Люпин смотрел, чувствуя, как дурное предчувствие сгущается у него под ложечкой. Он вырос с осознанием того факта, что животные ненавидят его. После того, как он был укушен, его семья была вынуждена избавиться от всех домашних животных — от собак и кошек, даже кролики в вольере, во дворе, вздрагивали и поспешно удирали от него, когда он проходил мимо.

В окрестных лесах там, где он жил ребенком, всегда водились оборотни, что и послужило главной причиной того, что он был укушен. Он помнил, что говорил ему один из старейшин, когда он был еще ребенком:

«Теперь ты вне этого мира, ты больше не часть его. Животные будут избегать тебя, зная твою суть, и серебро, кровь земли, отвергнет тебя. Куда бы ты ни пошел, земля будет пытаться извергнуть тебя со своего лица, ибо ты — неестественное существо, и земля ненавидит то, что вне ее естества.»

— Мы могли бы просто призвать наши метлы, — заметил он примирительно, хотя и знал, что это бесполезно — это всегда было бесполезно, когда Сириус втемяшивал что-нибудь себе в голову.

— Коньклюв… быстрее…, — пропыхтел Сириус, по-прежнему крепко удерживая гиппогрифа за повод.

Он вытянул руку и твердо провел ею по перьям на шее животного, затем потрепал Коньклюва под подбородком. Очень медленно, после неоднократных уговоров и поглаживаний, Коньклюв успокоился настолько, что опустил голову Сириусу на плечо, хотя его хвост по-прежнему хлестал из стороны в сторону.

Сириус, черные волосы которого, намокнув, прилипли ко лбу, обернулся и протянул Люпину руку.

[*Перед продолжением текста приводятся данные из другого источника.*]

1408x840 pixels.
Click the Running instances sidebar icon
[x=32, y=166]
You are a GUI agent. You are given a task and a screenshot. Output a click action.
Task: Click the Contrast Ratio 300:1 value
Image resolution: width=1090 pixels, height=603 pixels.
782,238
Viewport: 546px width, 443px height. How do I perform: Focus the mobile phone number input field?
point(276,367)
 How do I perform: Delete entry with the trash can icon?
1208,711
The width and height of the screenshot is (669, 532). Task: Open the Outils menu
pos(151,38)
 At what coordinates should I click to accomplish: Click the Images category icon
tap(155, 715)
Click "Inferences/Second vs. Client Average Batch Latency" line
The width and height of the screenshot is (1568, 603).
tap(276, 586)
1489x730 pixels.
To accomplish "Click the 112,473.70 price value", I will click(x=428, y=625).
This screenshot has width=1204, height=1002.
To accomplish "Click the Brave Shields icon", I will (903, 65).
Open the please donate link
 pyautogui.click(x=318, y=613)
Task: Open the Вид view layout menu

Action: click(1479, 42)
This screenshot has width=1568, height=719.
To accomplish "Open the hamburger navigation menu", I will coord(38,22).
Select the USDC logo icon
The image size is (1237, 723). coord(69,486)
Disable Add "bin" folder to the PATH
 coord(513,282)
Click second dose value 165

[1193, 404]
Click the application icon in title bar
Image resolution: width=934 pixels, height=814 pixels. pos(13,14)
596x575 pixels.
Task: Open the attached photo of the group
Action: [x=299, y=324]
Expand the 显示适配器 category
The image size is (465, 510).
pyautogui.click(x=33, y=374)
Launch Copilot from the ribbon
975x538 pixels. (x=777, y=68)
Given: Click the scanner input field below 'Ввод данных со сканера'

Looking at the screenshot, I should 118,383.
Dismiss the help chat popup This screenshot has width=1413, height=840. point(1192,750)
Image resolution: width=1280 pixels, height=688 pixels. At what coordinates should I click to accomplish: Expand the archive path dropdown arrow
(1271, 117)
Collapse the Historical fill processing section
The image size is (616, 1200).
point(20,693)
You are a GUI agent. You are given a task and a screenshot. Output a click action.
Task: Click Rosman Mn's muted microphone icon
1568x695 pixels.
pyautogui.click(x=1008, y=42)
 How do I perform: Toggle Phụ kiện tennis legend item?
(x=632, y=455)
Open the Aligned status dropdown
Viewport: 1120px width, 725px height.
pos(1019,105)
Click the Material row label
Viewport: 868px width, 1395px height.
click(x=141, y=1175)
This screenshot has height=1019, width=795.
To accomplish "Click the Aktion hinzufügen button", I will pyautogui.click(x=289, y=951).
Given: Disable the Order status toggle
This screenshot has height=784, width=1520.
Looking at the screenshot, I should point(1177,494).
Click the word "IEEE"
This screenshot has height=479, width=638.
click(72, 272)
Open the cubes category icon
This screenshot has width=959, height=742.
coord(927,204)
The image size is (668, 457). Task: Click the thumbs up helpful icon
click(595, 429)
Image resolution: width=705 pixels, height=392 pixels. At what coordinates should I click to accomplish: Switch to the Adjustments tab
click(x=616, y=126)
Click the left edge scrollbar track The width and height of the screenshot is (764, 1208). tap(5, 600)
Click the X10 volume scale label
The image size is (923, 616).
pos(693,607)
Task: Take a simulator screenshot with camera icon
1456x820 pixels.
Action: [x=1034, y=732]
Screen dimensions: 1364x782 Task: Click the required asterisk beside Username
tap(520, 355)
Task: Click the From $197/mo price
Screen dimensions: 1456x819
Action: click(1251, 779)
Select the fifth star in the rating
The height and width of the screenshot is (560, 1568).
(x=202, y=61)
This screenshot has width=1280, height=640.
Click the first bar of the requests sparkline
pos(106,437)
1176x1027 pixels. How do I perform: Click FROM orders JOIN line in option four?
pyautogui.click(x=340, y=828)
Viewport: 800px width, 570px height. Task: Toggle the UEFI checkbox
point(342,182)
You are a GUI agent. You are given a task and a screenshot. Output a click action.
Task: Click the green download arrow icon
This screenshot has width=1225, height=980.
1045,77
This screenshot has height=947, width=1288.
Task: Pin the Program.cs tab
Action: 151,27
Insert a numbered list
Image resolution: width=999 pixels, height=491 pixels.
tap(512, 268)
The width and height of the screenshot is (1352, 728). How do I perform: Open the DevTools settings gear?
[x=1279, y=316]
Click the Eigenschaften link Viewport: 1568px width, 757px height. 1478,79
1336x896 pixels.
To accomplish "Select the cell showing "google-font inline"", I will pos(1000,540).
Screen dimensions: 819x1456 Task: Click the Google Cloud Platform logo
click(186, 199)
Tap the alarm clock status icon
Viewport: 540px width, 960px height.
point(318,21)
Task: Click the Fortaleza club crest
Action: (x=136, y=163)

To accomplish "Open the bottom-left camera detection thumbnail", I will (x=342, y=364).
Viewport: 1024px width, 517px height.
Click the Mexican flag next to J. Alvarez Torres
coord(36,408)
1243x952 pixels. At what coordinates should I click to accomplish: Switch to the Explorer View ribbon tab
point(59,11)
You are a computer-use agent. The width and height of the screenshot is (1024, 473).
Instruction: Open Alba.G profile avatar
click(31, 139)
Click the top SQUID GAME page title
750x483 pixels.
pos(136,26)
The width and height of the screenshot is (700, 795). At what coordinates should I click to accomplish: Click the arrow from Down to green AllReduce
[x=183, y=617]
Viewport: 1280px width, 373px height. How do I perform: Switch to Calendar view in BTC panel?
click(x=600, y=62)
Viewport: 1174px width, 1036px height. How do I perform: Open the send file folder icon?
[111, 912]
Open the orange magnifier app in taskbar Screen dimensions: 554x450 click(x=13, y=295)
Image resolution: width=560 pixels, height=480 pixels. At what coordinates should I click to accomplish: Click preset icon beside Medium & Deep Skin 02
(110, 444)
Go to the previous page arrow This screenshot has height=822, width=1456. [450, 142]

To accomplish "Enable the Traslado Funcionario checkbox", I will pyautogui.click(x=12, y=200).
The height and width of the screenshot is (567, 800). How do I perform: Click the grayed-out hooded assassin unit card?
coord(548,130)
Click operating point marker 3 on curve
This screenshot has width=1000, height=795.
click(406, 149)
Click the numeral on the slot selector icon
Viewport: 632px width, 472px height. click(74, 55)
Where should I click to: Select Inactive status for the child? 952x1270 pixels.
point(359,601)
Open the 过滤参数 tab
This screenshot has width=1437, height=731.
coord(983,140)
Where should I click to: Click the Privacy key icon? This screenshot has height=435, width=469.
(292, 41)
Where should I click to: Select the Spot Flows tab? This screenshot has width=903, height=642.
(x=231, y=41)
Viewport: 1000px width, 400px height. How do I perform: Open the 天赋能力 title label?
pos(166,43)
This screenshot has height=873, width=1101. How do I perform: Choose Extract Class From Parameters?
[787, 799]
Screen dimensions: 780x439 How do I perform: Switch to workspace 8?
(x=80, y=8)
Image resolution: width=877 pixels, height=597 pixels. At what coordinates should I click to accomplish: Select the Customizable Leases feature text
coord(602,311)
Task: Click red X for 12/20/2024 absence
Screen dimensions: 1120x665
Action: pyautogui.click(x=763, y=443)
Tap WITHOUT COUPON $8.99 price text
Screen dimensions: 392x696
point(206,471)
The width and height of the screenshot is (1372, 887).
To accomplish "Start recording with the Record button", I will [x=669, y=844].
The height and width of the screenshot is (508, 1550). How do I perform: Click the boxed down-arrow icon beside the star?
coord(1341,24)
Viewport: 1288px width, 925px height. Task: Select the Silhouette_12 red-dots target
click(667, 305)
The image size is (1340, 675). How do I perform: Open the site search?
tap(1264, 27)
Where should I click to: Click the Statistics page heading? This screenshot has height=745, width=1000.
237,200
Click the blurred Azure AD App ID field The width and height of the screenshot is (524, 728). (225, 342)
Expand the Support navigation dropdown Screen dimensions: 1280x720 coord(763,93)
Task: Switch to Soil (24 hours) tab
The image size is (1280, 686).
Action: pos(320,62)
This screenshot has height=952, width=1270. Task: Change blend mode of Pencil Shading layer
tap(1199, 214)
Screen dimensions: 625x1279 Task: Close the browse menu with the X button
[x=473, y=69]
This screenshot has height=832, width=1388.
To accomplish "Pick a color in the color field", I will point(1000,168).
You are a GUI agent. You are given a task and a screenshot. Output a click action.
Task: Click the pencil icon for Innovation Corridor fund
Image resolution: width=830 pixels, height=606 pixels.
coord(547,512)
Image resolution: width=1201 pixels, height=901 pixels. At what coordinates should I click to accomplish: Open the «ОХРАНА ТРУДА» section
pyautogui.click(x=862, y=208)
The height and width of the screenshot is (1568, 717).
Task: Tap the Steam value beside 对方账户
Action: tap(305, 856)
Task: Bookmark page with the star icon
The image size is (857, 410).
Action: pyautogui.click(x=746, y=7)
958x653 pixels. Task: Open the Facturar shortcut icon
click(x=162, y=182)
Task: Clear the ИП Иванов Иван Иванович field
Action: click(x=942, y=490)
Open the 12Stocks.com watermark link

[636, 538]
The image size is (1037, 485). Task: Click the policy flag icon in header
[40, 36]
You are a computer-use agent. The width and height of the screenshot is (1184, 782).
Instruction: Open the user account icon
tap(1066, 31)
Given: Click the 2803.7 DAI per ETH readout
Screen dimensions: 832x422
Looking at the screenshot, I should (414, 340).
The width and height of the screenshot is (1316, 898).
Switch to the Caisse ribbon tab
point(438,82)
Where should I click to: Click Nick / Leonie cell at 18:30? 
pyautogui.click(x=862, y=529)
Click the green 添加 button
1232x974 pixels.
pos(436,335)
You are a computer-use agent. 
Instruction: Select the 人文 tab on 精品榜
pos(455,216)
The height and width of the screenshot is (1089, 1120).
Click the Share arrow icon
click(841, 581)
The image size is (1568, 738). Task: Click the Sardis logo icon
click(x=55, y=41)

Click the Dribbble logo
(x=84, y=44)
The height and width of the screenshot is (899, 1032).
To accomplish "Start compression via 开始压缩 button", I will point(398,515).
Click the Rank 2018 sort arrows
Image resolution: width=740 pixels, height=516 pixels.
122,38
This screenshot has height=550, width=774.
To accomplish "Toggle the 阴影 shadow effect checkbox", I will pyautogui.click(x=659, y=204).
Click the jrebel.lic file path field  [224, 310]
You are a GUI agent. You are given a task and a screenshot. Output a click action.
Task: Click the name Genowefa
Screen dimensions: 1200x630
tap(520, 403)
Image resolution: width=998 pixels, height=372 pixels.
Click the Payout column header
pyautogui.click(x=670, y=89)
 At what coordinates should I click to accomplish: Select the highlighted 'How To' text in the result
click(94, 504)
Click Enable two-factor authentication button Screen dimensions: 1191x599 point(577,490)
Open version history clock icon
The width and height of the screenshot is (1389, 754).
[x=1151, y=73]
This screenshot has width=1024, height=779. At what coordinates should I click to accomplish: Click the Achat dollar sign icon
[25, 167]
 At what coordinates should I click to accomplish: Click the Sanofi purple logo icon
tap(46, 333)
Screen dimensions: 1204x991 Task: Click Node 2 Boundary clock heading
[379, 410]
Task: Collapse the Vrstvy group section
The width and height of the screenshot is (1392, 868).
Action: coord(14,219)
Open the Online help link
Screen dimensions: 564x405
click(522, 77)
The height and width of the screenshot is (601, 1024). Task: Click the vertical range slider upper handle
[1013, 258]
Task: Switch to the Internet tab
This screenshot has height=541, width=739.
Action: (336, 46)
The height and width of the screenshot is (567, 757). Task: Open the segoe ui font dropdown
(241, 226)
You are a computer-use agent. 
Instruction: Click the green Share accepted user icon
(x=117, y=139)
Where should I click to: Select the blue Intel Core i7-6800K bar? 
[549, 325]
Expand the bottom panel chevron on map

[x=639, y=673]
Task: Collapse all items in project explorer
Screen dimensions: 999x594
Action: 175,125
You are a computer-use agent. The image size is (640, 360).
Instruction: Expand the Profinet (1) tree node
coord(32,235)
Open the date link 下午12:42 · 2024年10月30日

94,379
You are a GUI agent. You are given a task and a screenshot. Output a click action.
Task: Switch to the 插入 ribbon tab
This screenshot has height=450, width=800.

— Ну же, Ремус, — сказал он.

Люпин медленно приблизился, неожиданно и не без удовольствия вспомнив, как Драко необычно долго носил повязку на руке, когда он учился на третьем курсе, после того, как Коньклюв поранил его. Что ж, если какое-нибудь животное хотело укусить Драко, оно не обязательно было плохим, принимая во внимание, каким он был в то время. Он протянул руку и положил ее на бок Коньклюва. Гиппогриф вздрогнул, его кожа колыхнулась от прикосновения Люпина, но он не отстранился.

Люпин поднял глаза и взглянул на Сириуса, который хоть и выглядел измотанным, но по-прежнему улыбался ему, блестя глазами.

— Видишь? — сказал он, порывисто дыша. — Все просто.

Люпин не ответил. Он позволил Сириусу подсадить его на спину Коньклюва и сидел не двигаясь, пока его друг не вскарабкался позади него. Он мог чувствовать, как кожа гиппогрифа корчится и вздрагивает там, где он касался ее, и он знал, что Коньклюв терпит его в качестве седока только из любви к Сириусу. Что, предположительно, было не самым худшим основанием для терпения.

***

— Гарри?

— Что?

— Ты собираешься, носить этот Талисман или нет? Это небезопасно — просто держать его в руке.

Гарри не ответил. Гермиона смотрела на него взглядом, полным беспокойного любопытства. По-прежнему прикованный к стене, Гарри ухитрился извернуться таким образом, что его скованные руки оказались впереди, а не у него за спиной. Его поза по-прежнему была неудобной, но все же меньше, чем раньше. Гермиона опустила глаза на свою ладонь, пальцы которой переплелись с пальцами руки Гарри, лежащей на колене. В другой руке Гарри держал Эпициклический Талисман, зажав его в кулаке, и золотая цепочка свисала между пальцами. Похоже, что он не хотел выпускать его, но и не знал, что с ним делать.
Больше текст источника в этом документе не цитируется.